## EXTRACTED TEXT
A federal judge on the effects of amendment fever on American polity:
. . . The Massachusetts Supreme Court concocted a state constitutional right to marry persons of the same sex. The court went on to say that opposing views lacked so much as a rational basis. In other words, centuries of common-law tradition, legislative sanction and human experience with marriage as a bond between one man and one woman were deemed by that court unworthy to the point of irrationality.
It would be altogether understandable for Congress and state legislatures to counter this constitutional excess with constitutional responses of their own. Yet it would be the wrong thing to do.
The Framers meant our Constitution to establish a structure of government and to provide individuals certain inalienable rights against the state. They certainly did not envision our Constitution as a place to restrict rights or enact public policies, as the Federal Marriage Amendment does.

## Item-finding records

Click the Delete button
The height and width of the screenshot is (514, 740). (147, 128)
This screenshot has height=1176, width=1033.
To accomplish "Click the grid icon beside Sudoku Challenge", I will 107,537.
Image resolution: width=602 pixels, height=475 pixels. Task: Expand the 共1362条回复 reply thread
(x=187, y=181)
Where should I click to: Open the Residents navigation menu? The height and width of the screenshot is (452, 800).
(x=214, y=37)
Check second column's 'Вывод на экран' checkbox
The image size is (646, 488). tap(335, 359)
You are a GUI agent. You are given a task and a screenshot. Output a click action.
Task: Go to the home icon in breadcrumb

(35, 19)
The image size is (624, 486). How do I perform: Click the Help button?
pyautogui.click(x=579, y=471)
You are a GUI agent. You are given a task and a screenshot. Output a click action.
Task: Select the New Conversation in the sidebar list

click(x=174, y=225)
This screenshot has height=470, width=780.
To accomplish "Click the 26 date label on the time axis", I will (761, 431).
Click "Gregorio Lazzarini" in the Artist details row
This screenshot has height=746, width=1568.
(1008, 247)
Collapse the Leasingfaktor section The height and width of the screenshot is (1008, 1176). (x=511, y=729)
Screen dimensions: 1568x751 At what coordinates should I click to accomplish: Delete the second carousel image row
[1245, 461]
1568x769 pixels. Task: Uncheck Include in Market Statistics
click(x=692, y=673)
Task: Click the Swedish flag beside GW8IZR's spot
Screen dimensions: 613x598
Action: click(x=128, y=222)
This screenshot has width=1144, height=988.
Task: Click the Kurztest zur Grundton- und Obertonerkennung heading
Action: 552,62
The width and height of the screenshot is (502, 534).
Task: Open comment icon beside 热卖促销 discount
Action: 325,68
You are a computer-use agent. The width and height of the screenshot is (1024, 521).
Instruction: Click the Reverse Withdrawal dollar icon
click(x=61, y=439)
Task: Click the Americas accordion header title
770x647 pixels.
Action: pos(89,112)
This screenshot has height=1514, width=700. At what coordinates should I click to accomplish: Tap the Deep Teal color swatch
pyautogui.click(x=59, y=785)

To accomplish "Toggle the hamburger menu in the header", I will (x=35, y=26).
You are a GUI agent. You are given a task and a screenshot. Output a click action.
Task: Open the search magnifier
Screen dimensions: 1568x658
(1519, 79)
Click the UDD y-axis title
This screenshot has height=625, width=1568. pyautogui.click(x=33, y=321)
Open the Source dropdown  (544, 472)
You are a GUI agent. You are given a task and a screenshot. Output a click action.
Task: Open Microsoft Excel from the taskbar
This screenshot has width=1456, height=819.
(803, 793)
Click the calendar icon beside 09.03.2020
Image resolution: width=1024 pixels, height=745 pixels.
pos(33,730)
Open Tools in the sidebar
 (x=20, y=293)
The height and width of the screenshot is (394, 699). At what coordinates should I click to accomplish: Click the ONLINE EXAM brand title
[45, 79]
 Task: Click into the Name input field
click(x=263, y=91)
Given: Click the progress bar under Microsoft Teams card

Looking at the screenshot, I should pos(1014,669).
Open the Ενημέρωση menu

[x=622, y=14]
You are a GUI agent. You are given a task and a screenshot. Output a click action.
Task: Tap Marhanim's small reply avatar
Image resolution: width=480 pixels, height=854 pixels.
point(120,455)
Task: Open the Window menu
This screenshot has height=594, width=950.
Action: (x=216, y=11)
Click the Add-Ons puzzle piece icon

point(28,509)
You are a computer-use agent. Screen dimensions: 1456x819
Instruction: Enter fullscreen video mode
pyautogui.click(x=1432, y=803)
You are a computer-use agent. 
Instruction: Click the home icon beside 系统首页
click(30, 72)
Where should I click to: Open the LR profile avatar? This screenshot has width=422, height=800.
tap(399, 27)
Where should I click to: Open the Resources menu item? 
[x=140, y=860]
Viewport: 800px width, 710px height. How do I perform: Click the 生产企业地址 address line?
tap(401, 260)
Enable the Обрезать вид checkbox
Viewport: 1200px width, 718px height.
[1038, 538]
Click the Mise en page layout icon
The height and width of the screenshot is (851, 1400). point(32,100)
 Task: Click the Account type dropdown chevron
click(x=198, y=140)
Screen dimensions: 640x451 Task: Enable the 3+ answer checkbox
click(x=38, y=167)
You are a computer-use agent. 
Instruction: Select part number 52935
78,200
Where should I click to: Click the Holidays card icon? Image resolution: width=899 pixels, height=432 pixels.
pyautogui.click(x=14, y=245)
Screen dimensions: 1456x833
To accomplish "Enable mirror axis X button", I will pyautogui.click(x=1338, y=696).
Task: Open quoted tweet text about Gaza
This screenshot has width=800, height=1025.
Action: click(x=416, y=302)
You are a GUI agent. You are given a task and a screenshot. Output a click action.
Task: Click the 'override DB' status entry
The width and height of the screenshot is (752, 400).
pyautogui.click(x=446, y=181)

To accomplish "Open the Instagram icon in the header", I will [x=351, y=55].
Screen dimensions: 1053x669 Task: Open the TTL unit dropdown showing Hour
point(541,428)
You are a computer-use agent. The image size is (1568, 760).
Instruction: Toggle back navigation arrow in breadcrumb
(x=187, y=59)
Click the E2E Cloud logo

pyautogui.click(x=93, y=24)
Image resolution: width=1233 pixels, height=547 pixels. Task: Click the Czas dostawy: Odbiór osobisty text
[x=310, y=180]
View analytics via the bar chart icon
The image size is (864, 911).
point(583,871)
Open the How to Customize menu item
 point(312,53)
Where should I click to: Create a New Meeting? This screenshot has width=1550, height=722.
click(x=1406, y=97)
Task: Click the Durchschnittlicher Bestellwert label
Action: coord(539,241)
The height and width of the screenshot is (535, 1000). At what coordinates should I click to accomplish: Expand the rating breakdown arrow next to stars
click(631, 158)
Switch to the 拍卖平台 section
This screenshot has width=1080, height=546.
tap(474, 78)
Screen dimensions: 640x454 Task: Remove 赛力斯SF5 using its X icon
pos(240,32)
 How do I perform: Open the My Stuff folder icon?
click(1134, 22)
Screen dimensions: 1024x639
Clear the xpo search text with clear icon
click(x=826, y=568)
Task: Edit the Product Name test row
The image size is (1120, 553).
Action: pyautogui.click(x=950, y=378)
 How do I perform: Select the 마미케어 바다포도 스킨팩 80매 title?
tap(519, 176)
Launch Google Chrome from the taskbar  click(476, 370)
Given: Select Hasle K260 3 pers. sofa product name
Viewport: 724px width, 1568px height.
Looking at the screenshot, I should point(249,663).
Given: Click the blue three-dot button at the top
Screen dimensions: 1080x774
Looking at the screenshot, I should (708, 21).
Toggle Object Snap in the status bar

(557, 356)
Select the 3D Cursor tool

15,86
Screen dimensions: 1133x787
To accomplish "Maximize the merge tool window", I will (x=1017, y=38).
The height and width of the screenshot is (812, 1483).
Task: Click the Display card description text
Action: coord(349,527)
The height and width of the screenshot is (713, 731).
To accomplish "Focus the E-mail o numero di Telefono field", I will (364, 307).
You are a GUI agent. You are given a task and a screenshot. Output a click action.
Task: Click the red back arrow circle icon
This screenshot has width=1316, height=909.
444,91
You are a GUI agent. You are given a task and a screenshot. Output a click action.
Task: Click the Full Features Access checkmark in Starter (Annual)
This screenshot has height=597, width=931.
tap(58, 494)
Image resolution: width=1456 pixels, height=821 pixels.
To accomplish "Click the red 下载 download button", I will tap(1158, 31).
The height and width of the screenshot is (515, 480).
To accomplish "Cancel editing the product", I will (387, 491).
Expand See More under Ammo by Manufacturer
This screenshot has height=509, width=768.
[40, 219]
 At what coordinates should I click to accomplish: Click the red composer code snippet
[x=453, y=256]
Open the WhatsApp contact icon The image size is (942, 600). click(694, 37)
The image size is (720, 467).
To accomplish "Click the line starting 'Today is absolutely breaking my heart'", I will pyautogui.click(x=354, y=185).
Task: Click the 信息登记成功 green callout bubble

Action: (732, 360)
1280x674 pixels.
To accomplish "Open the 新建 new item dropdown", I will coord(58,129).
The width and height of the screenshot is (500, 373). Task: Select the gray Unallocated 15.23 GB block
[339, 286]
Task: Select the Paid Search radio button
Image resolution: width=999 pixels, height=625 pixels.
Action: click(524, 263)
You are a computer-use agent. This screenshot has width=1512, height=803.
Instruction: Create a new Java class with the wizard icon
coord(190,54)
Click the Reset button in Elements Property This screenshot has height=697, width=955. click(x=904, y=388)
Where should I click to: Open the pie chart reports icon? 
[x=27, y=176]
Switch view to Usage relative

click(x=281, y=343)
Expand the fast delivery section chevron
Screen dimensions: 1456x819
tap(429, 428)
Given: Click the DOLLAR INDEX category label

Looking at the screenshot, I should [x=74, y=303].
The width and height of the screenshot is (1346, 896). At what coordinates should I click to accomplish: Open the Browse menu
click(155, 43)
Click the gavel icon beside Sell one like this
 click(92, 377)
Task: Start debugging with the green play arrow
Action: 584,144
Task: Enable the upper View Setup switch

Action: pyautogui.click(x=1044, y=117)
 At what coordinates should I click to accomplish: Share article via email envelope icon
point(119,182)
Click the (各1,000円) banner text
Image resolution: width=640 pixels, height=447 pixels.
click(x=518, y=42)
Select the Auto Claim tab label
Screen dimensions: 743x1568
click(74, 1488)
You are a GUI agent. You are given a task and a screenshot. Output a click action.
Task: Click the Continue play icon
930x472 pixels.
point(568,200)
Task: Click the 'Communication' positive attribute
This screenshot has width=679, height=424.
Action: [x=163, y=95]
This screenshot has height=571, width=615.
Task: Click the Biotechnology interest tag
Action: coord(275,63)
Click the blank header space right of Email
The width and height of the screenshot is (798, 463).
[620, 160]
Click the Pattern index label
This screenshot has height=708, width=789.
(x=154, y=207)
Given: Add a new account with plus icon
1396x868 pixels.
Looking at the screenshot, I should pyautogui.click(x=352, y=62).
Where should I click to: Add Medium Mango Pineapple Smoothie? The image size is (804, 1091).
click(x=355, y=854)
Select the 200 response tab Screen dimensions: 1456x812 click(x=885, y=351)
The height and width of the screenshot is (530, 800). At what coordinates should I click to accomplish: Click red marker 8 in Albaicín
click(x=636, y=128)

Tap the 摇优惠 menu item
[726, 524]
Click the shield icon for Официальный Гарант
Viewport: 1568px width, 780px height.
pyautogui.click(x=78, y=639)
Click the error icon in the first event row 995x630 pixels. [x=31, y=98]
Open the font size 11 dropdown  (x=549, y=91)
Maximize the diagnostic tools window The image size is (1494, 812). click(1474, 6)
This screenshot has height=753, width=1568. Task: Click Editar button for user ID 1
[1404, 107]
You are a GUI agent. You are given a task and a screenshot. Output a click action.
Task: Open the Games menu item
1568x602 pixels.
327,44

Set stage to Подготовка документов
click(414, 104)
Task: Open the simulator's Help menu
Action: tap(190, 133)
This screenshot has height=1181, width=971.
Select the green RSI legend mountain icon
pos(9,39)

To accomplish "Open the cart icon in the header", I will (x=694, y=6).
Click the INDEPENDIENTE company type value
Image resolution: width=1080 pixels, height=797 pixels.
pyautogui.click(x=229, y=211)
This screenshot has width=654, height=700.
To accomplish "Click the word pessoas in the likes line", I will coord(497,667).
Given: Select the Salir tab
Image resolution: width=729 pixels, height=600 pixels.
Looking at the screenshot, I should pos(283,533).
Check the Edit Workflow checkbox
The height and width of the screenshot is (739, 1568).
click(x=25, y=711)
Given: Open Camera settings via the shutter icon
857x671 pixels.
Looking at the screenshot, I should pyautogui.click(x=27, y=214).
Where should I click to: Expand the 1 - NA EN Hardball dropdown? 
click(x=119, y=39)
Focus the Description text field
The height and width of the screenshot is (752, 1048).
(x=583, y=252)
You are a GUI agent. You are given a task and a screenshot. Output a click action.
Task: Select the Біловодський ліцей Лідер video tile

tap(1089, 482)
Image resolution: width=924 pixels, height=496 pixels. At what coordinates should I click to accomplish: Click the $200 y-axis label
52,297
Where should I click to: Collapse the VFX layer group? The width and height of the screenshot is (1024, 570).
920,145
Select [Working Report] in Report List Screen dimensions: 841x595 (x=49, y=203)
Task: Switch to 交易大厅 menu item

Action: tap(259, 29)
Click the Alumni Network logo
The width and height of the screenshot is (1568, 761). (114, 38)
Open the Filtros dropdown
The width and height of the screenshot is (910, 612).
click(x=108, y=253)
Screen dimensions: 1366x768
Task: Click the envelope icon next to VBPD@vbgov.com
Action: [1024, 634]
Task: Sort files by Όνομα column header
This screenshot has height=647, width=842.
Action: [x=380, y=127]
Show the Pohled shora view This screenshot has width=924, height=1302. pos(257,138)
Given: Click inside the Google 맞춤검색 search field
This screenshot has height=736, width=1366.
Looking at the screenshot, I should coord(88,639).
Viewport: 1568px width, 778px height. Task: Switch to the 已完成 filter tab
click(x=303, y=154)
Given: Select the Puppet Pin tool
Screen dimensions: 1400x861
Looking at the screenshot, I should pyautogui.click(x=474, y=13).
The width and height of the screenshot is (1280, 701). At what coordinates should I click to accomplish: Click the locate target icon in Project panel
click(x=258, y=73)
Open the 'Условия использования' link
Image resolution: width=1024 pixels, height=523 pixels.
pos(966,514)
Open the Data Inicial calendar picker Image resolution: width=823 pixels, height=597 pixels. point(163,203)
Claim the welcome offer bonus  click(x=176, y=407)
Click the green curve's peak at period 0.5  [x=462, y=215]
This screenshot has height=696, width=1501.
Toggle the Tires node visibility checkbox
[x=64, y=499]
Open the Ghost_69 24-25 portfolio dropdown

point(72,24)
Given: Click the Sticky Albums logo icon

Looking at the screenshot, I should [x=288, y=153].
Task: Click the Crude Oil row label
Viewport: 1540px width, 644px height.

## WRITTEN TASKS
A – Answer these about the marriage amendment excerpt, one per line:
(i) Which court does it say concocted a state constitutional right to marry persons of the same sex?
(ii) What did that court say opposing views lacked?
(iii) What two things did the Framers mean the Constitution to do?
B – How would you sum up the marriage amendment excerpt in two sentences?
C – Pick up the marriage amendment excerpt after its final sentence and keep writing.

## EXERCISE RESPONSES
A –
(i) The Massachusetts Supreme Court
(ii) So much as a rational basis
(iii) To establish a structure of government and to provide individuals certain inalienable rights against the state

B – A federal judge writes that the Massachusetts Supreme Court concocted a state constitutional right to same-sex marriage and judged opposing views irrational, and that although a constitutional response from Congress and state legislatures would be understandable, it would be wrong. The Framers, the judge says, meant the Constitution to structure government and secure individual rights against the state, not to restrict rights or enact public policies as the Federal Marriage Amendment does.

C –
Ordinary legislation — not constitutional amendments — should express the community’s view that marriage “shall consist only of the union of a man and a woman.” To use the Constitution for prescriptions of policy is to shackle future generations that should have the same right as ours to enact policies of their own. To use the Constitution as a forum for even our most favored views strikes a blow of uncommon harshness upon disfavored groups, in this case gay citizens who would never see this country’s founding charter as their own.
Let’s look in the mirror. Conservatives who eloquently challenged the Equal Rights Amendment and Roe v. Wade for federalizing core areas of state law now support an amendment that invites federal courts to frame a federal definition of marriage and the legal incidents thereof. . . .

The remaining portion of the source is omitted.